One of the most celebrated poets in American history, Emily Dickinson's first anthology of poems was actually published four years after her death. Reclusive and elusive, Dickinson was considered both an eccentric and a woman of intrigue and mystery in her time.

A prolific writer, she wrote nearly 1,800 poems during her lifetime and but just 10 poems were published while she was alive. Dickinson was an introvert and spent much of her life in isolation, preferring to communicate with most of her friends by letter instead of face to face.

Emily Dickinson's poems were generally lyrical short poems with a single speaker. Only 10 poems out of all of Dickinson's poems were titled. Most poetry by Emily Dickinson is known by the first lines of the poems or by titles given by people who edited the poetry posthumously. Many of her poems reflect her beliefs on death and spirituality, and are classics of the American poetry canon.

If you enjoy our interesting facts about Emily Dickinson, why not have a look at our Robert Burns facts for kids or our Mother Teresa facts?

Emily Dickinson's Childhood

Learn about the childhood of the famous American poet, and find out about Emily Dickinson and her early education.

1. Emily Dickinson was born Emily Elizabeth Dickinson on December 10, 1830 in Amherst, Massachusetts. Her family was prominent in their community. Her father was a lawyer and trustee of Amherst College and her paternal grandfather was one of the founders of Amherst College.

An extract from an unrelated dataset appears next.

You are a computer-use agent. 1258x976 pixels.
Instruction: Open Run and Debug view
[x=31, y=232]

2.Dickinson was the middle child of three children. She had an older brother named William Austin and a younger sister called Lavinia.

3. Emily went to school at Amherst Academy for seven years with her sister Lavinia. Amherst Academy considered Emily to be exceptionally gifted and intelligent. During her seven years there she studied classical literature, English, botany, Latin, geology, history, philosophy and arithmetic.

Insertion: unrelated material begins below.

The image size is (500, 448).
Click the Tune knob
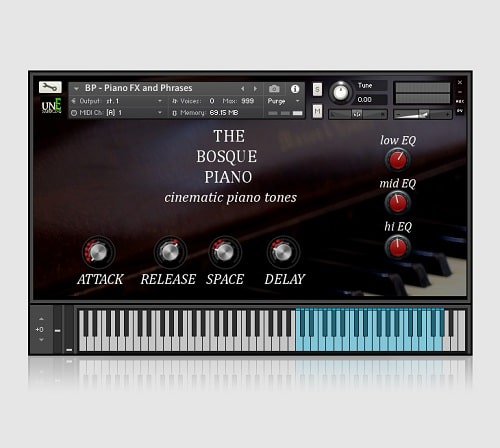340,92
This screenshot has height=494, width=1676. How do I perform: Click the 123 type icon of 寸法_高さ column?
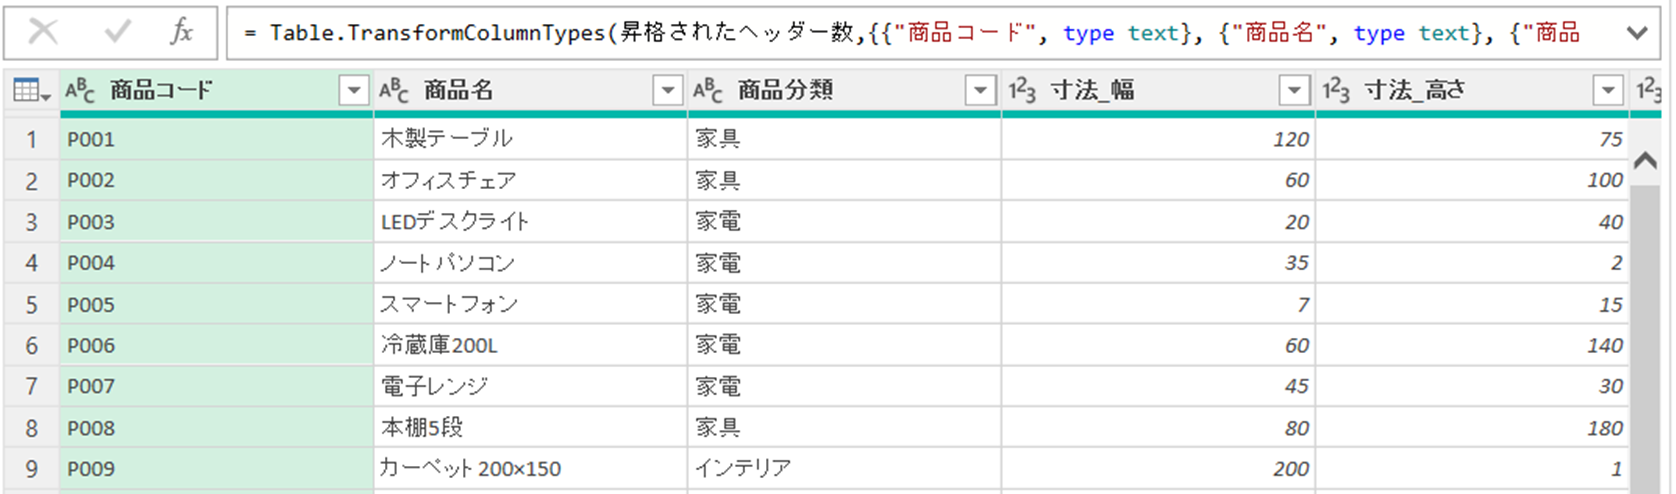[1336, 91]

4. Emily was also gifted in music, having a special talent on the piano.

5. Emily's second cousin Sophia died of typhus when Emily was a teenager. The cousins were very close friends and Emily was left traumatized by her death. She had to take time out from school in order to recover. This was the first death to really affect her, and it left her with a preoccupation with the prospect of death.

Stacks of books for reading

Interesting Facts About Emily Dickinson's Life

Find out all about the life and iconic characteristics of the poet Emily Dickinson with our biography of Emily Dickinson, detailing up to her death on May 15, 1886.

6. The great extent of Emily Dickinson's poetry was only discovered after her death. Only 10 poems were published while she was alive but her younger sister Lavinia discovered 1,800 of Dickinson's poems in her bedroom after she died.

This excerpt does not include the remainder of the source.